Collected data entries:
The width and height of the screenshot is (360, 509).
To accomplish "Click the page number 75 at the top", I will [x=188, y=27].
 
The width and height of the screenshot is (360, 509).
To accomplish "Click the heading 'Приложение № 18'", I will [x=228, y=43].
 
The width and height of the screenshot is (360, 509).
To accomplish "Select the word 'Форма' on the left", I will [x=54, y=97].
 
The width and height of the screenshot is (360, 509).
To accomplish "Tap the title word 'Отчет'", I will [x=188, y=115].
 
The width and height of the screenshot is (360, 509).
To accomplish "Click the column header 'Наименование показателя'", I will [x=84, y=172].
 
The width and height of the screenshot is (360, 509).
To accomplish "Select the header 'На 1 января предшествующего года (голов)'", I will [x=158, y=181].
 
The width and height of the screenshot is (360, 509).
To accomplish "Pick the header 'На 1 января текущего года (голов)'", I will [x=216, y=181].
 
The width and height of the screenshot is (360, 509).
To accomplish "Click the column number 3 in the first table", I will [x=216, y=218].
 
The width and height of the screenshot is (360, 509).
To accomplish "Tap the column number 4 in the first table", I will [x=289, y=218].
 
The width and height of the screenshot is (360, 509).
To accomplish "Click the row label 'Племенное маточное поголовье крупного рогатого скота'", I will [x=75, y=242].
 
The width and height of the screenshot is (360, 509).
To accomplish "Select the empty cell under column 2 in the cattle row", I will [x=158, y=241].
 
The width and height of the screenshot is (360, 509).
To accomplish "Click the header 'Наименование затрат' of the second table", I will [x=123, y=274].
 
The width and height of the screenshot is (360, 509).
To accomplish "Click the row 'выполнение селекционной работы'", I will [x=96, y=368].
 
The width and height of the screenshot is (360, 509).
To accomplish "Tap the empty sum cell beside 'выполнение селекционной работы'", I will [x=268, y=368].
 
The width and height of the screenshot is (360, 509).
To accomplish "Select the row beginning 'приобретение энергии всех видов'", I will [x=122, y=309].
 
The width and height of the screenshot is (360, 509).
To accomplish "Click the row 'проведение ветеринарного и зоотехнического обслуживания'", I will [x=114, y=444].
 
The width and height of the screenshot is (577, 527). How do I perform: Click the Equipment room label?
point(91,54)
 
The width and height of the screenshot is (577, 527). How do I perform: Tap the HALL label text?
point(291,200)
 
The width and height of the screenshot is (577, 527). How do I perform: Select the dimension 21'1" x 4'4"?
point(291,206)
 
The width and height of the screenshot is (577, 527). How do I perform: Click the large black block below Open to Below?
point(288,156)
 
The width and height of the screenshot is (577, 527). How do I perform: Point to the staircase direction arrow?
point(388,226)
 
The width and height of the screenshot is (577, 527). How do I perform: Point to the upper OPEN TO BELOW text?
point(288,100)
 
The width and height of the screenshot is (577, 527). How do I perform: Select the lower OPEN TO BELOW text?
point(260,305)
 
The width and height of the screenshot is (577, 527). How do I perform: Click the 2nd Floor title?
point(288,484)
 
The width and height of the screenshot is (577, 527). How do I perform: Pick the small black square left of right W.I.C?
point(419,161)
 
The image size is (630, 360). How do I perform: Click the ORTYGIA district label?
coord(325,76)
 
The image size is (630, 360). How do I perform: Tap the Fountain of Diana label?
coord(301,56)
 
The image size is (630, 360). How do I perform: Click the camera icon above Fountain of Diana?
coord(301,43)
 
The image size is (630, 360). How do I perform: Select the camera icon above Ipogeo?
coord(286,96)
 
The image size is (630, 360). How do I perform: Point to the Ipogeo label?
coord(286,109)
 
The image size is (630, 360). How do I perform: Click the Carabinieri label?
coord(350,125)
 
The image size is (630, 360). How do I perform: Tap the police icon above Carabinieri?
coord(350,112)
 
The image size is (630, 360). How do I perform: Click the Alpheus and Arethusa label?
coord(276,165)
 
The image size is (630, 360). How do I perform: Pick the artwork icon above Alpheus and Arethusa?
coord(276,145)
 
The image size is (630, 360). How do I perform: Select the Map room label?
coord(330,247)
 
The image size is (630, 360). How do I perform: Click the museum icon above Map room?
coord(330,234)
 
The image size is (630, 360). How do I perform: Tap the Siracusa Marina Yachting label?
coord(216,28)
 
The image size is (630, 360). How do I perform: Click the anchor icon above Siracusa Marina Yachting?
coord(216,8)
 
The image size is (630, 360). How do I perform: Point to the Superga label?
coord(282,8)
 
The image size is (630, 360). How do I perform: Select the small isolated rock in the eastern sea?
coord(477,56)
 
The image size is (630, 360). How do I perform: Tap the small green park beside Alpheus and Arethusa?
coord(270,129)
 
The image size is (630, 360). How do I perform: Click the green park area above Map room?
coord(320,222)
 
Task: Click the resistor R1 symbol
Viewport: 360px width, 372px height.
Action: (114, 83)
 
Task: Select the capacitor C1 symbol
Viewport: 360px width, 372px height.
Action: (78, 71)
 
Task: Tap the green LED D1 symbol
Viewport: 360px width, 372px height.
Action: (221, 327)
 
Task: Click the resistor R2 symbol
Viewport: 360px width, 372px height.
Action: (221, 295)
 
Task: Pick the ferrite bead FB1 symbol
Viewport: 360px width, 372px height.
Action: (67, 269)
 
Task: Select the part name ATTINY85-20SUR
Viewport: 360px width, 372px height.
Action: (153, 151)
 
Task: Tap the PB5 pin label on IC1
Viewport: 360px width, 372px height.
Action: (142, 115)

* WHAT IS BEING ASKED: Quote every line of the material above word for word, from the first entry through the last.

* THE RESPONSE:
The width and height of the screenshot is (360, 509).
To accomplish "Click the page number 75 at the top", I will [x=188, y=27].
 
The width and height of the screenshot is (360, 509).
To accomplish "Click the heading 'Приложение № 18'", I will [x=228, y=43].
 
The width and height of the screenshot is (360, 509).
To accomplish "Select the word 'Форма' on the left", I will [x=54, y=97].
 
The width and height of the screenshot is (360, 509).
To accomplish "Tap the title word 'Отчет'", I will [x=188, y=115].
 
The width and height of the screenshot is (360, 509).
To accomplish "Click the column header 'Наименование показателя'", I will [x=84, y=172].
 
The width and height of the screenshot is (360, 509).
To accomplish "Select the header 'На 1 января предшествующего года (голов)'", I will [x=158, y=181].
 
The width and height of the screenshot is (360, 509).
To accomplish "Pick the header 'На 1 января текущего года (голов)'", I will [x=216, y=181].
 
The width and height of the screenshot is (360, 509).
To accomplish "Click the column number 3 in the first table", I will [x=216, y=218].
 
The width and height of the screenshot is (360, 509).
To accomplish "Tap the column number 4 in the first table", I will [x=289, y=218].
 
The width and height of the screenshot is (360, 509).
To accomplish "Click the row label 'Племенное маточное поголовье крупного рогатого скота'", I will [x=75, y=242].
 
The width and height of the screenshot is (360, 509).
To accomplish "Select the empty cell under column 2 in the cattle row", I will [x=158, y=241].
 
The width and height of the screenshot is (360, 509).
To accomplish "Click the header 'Наименование затрат' of the second table", I will [x=123, y=274].
 
The width and height of the screenshot is (360, 509).
To accomplish "Click the row 'выполнение селекционной работы'", I will [x=96, y=368].
 
The width and height of the screenshot is (360, 509).
To accomplish "Tap the empty sum cell beside 'выполнение селекционной работы'", I will [x=268, y=368].
 
The width and height of the screenshot is (360, 509).
To accomplish "Select the row beginning 'приобретение энергии всех видов'", I will [x=122, y=309].
 
The width and height of the screenshot is (360, 509).
To accomplish "Click the row 'проведение ветеринарного и зоотехнического обслуживания'", I will [x=114, y=444].
 
The width and height of the screenshot is (577, 527). How do I perform: Click the Equipment room label?
point(91,54)
 
The width and height of the screenshot is (577, 527). How do I perform: Tap the HALL label text?
point(291,200)
 
The width and height of the screenshot is (577, 527). How do I perform: Select the dimension 21'1" x 4'4"?
point(291,206)
 
The width and height of the screenshot is (577, 527). How do I perform: Click the large black block below Open to Below?
point(288,156)
 
The width and height of the screenshot is (577, 527). How do I perform: Point to the staircase direction arrow?
point(388,226)
 
The width and height of the screenshot is (577, 527). How do I perform: Point to the upper OPEN TO BELOW text?
point(288,100)
 
The width and height of the screenshot is (577, 527). How do I perform: Select the lower OPEN TO BELOW text?
point(260,305)
 
The width and height of the screenshot is (577, 527). How do I perform: Click the 2nd Floor title?
point(288,484)
 
The width and height of the screenshot is (577, 527). How do I perform: Pick the small black square left of right W.I.C?
point(419,161)
 
The image size is (630, 360). How do I perform: Click the ORTYGIA district label?
coord(325,76)
 
The image size is (630, 360). How do I perform: Tap the Fountain of Diana label?
coord(301,56)
 
The image size is (630, 360). How do I perform: Click the camera icon above Fountain of Diana?
coord(301,43)
 
The image size is (630, 360). How do I perform: Select the camera icon above Ipogeo?
coord(286,96)
 
The image size is (630, 360). How do I perform: Point to the Ipogeo label?
coord(286,109)
 
The image size is (630, 360). How do I perform: Click the Carabinieri label?
coord(350,125)
 
The image size is (630, 360). How do I perform: Tap the police icon above Carabinieri?
coord(350,112)
 
The image size is (630, 360). How do I perform: Click the Alpheus and Arethusa label?
coord(276,165)
 
The image size is (630, 360). How do I perform: Pick the artwork icon above Alpheus and Arethusa?
coord(276,145)
 
The image size is (630, 360). How do I perform: Select the Map room label?
coord(330,247)
 
The image size is (630, 360). How do I perform: Click the museum icon above Map room?
coord(330,234)
 
The image size is (630, 360). How do I perform: Tap the Siracusa Marina Yachting label?
coord(216,28)
 
The image size is (630, 360). How do I perform: Click the anchor icon above Siracusa Marina Yachting?
coord(216,8)
 
The image size is (630, 360). How do I perform: Point to the Superga label?
coord(282,8)
 
The image size is (630, 360). How do I perform: Select the small isolated rock in the eastern sea?
coord(477,56)
 
The image size is (630, 360). How do I perform: Tap the small green park beside Alpheus and Arethusa?
coord(270,129)
 
The image size is (630, 360). How do I perform: Click the green park area above Map room?
coord(320,222)
 
Task: Click the resistor R1 symbol
Viewport: 360px width, 372px height.
Action: (114, 83)
 
Task: Select the capacitor C1 symbol
Viewport: 360px width, 372px height.
Action: (78, 71)
 
Task: Tap the green LED D1 symbol
Viewport: 360px width, 372px height.
Action: (221, 327)
 
Task: Click the resistor R2 symbol
Viewport: 360px width, 372px height.
Action: (221, 295)
 
Task: Pick the ferrite bead FB1 symbol
Viewport: 360px width, 372px height.
Action: (67, 269)
 
Task: Select the part name ATTINY85-20SUR
Viewport: 360px width, 372px height.
Action: (153, 151)
 
Task: Tap the PB5 pin label on IC1
Viewport: 360px width, 372px height.
Action: (142, 115)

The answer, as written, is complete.